As part of a long-term campaign to modernize the state hospital system in Texas, the foundation presented its own vision for mental health services in April 1956, with the release of In a Strange Land.
The 30-minute documentary film was written by program officer Bert Kruger Smith and produced by the foundation with support from the film department at The University of Texas and the Texas Jaycees.
Shot entirely at Terrell State Hospital, the film dramatically portrayed the life of people with mental illness, both inside and outside the state’s mental hospitals. Made with the cooperation of the board of Texas State Hospitals and Special Schools, the film highlighted improvements but lamented the crowding of 14,000 patients into six hospitals that could only accommodate 9,000.
The film’s presentations of mental health and mental illness were artifacts of an optimistic but flawed vision that was characteristic of the postwar mental health movement. The language of “full recovery,” so prevalent in the film, reflected the predominant thinking of the postwar era, which focused on treatable forms of mental illness at the expense of chronic and serious conditions that required long-term care.

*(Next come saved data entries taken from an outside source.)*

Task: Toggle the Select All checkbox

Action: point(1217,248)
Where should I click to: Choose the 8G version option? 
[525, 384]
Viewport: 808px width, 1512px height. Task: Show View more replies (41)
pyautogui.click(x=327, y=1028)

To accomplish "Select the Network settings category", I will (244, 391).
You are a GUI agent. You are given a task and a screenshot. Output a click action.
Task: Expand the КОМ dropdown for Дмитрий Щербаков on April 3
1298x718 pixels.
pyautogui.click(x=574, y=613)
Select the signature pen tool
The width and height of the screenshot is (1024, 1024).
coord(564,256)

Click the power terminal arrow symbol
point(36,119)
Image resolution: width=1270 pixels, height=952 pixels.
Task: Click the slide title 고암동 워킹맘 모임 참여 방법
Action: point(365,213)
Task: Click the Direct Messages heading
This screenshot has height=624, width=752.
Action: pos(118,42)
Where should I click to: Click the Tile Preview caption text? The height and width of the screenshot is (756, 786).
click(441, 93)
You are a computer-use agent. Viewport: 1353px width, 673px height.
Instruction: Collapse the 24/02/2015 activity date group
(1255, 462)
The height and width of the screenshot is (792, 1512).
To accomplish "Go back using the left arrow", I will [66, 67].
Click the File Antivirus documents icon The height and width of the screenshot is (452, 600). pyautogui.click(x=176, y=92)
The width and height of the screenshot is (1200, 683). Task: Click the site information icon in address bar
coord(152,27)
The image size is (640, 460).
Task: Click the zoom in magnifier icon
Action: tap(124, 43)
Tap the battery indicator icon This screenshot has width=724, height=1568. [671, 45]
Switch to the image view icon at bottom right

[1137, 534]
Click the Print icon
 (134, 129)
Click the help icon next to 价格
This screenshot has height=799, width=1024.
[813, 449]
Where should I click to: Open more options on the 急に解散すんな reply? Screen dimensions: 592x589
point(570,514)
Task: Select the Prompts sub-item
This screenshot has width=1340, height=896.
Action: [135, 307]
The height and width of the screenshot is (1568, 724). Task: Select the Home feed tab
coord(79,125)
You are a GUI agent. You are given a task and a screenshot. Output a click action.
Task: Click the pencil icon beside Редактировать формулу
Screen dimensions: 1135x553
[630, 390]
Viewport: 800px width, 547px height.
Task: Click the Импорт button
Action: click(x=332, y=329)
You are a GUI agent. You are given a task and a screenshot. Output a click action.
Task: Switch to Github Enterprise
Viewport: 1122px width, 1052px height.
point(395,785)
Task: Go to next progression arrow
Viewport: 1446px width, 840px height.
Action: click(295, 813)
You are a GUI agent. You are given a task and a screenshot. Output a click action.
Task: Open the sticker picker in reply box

Thus, while the film purported to call for improvements to the hospital, it also implied that the hospital was not an appropriate setting for full recovery. Moreover, the film’s depiction of a woman who returns home from the hospital omitted any mention of treatment services in the community, reinforcing a notion of full recovery reminiscent of the “cures” offered by 19th-century proponents of the asylum.
Amid images of a happy return to 1950s suburbia, the film called upon viewers to extend “the hand of friendship” to patients who had been cut off from “normal” everyday life and trapped in the “strange land” of the hospital (and illness itself). They could demonstrate that friendship even further, the narrator suggested, by contacting their legislators to demand more funding for hospitals.